Being powerless is no chance to reside in. To have no power in your life or even to not be in control of several things around you can psychologically and sometimes even physically damage yourself. Aunt Jennifer's matrimony has left her powerless because she does only knit and knitting is really the only electricity that she feels she has. Even though Aunt Jennifer has passed away, "her terrified hands will lay still ringed with ordeals she was learned by" (Wealthy). Her "chivalric certainty" is her own "envisioned electric power but it is actually a suturing image, simultaneously stitching up and reasserting the rift between her actual social status an her eye-sight" (Bya). So as long as Aunt Jennifer can envision the energy, she has the power and strength to build an even greater power in the needlework of her tigers.

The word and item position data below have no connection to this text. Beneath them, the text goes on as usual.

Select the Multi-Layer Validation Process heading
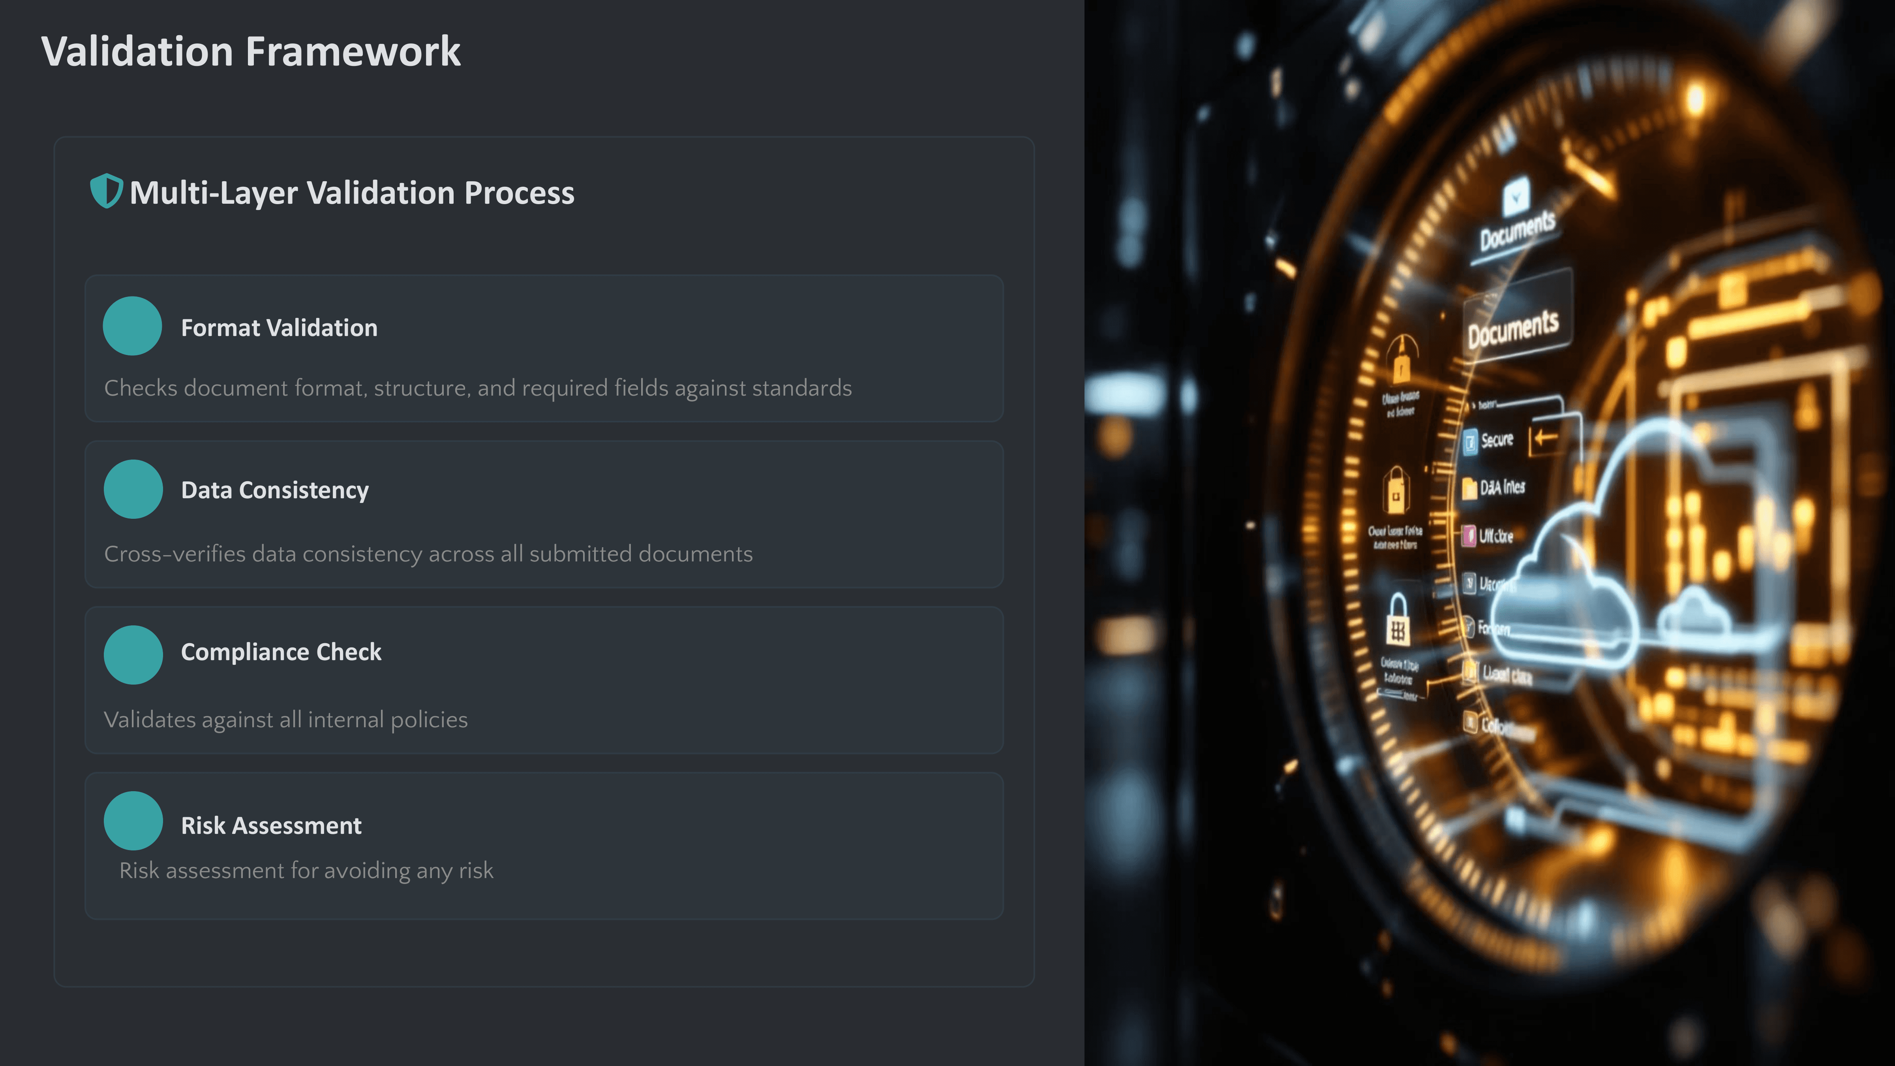point(352,193)
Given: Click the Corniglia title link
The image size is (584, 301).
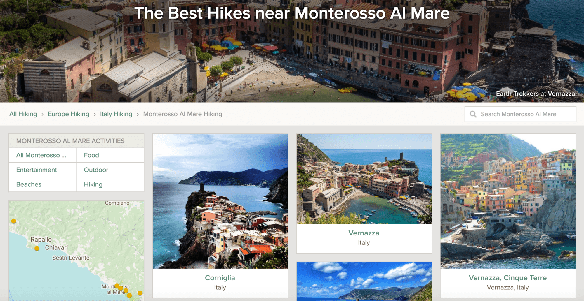Looking at the screenshot, I should (x=220, y=278).
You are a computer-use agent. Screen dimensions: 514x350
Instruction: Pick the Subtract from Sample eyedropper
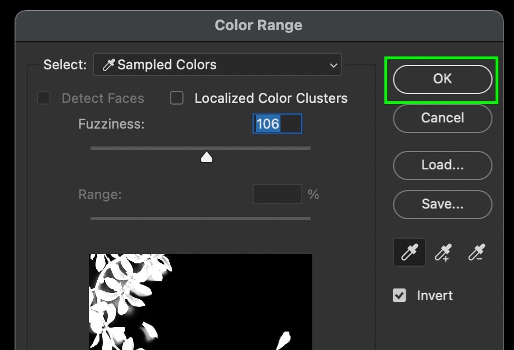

There are many different types of themes or templates in stories. Some stories could even have significantly more than one theme. A style is a generally repeating subject matter or idea conspicuously noticeable in a literary work. In "Aunt Jennifer's Tigers, " Elizabeth High presents the have difficulties of fearlessness, assertion, and ability through the literary devices of symbolism and simple rhyme.

Reference

Byars, Thomas B. "On "Aunt Jennifer's Tigers"" Modern American Poetry. The Kent Point out

University Press, 1990. Web. 1 Feb. 2010. http://www. english. illinois. edu/Maps/poets/m_r/rich/tigers. htm

Rich, Adrienne. "Aunt Jennifer's Tigers. " 1929. Books: An Intro to Fiction, Poetry, Drama, and Writing. Sixth ed. X. J. Kennedy, 2007. 414-14. v

Rich, Adrienne. "Aunt Jennifer's Tigers. " 1929. Literature: An Advantages to Fiction, Poetry, Play, and Writing. Sixth ed. X. J. Kennedy, 2007. 414-14.